Iran is looking to use Chabahar to develop its infrastructure and levy sizable duties, and India’s investment serves as a critical lifeline for Iran in the face of international sanctions. For India, however, despite Chabahar’s financial advantages, there is more to lose than gain by doing business with the world’s most notorious state sponsor of terrorism.

India’s relationship with the United States is very important to it. Bilateral trade currently stands at around $106 billion annually — over 10 times India’s trade with Iran — and there are current negotiations to enter into a free-trade agreement.Whether increased investment in Iran, a country targeted by American sanctions, will hurt the U.S.-India alliance remains to be determined, but it certainly cannot help.

In the last decade, the international community, particularly the United States, has targeted over 180 Iranian entities — individuals, companies and financial institutions— freezing their assets, blocking their access to the international financial sector and imposing travel bans in an effort to force Iran to change its nuclear policy.

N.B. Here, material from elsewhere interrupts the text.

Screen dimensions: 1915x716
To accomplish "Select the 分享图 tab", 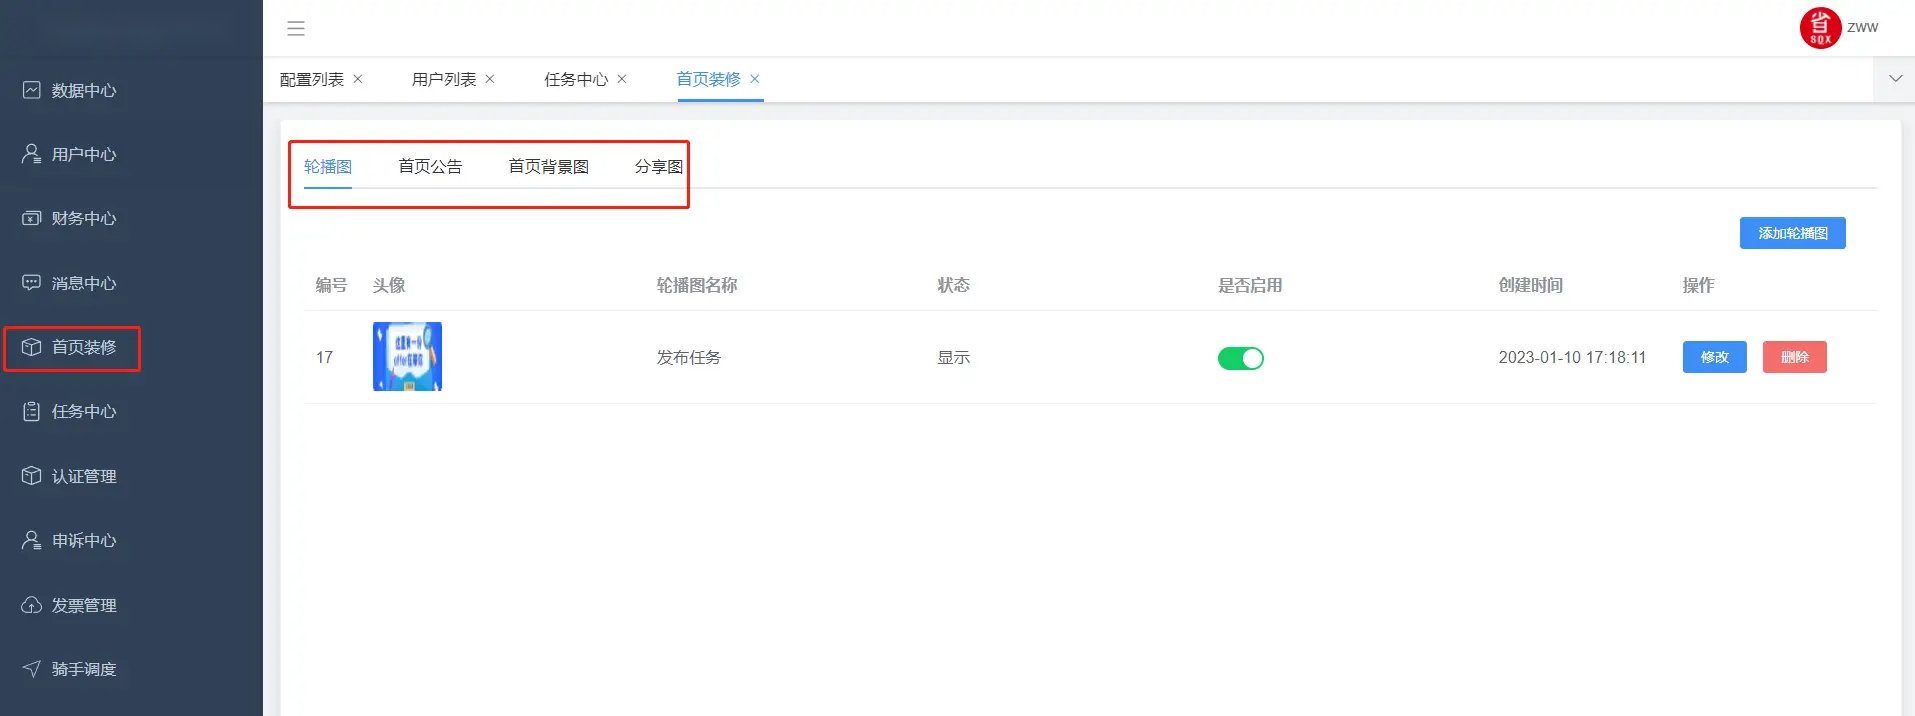I will click(x=658, y=167).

Any Indian company that plays a role in developing Chabahar could be targeted by the U.S. Treasury Department and placed on its blacklist. The risk to India’s larger strategic interests should be reason enough to reconsider.

But additionally, India’s bet on Afghanistan or Chabahar may turn out to be a poor choice. Afghanistan remains politically unstable. Any government that comes to power after the 2014 elections, if led by the Taliban or another Pakistani-supported political faction, may not be as enamored of increased trade with Iran or India as the current government is. And Chabahar is located in one of Iran’s most explosive regions, where the Sunni Baloch insurgents have carried out repeated attacks against the regime in recent years.

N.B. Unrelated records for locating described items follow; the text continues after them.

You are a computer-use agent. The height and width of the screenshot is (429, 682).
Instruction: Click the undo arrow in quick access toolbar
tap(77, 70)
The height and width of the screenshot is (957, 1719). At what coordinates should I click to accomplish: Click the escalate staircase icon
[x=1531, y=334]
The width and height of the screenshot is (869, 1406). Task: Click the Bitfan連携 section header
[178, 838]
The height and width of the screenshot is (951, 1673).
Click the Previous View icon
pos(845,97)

Finally, the Islamic Republic endorses radical Islam and a strict interpretation of sharia law, which is starkly at odds with the tenets upon which India rests. Iran’s heinous record on human rights is well known, and is criticized by Iranian citizens, international and non-governmental organizations and even the UN. The government regularly engages in torture, rape and killing of civilians, dissidents and political prisoners. The ideals of Indian leaders such as Mahatma Gandhi could not be further from those of Iran’s Supreme Leader, Khameinei. As a country that has fought a long struggle against terror attacks in Kashmir, Mumbai and other places, India has itself been a victim of the radical ideology that Iran spreads and supports.

India should consider whether potential loss of access to the U.S. market, instability in Afghanistan and Chabahar and support for a state sponsor of terrorism is worth the bang for the buck. It should cease investing in Iran’s infrastructure so long as the Islamic Republic continues it march towards nuclearization, oppresses its people and proliferates terrorism.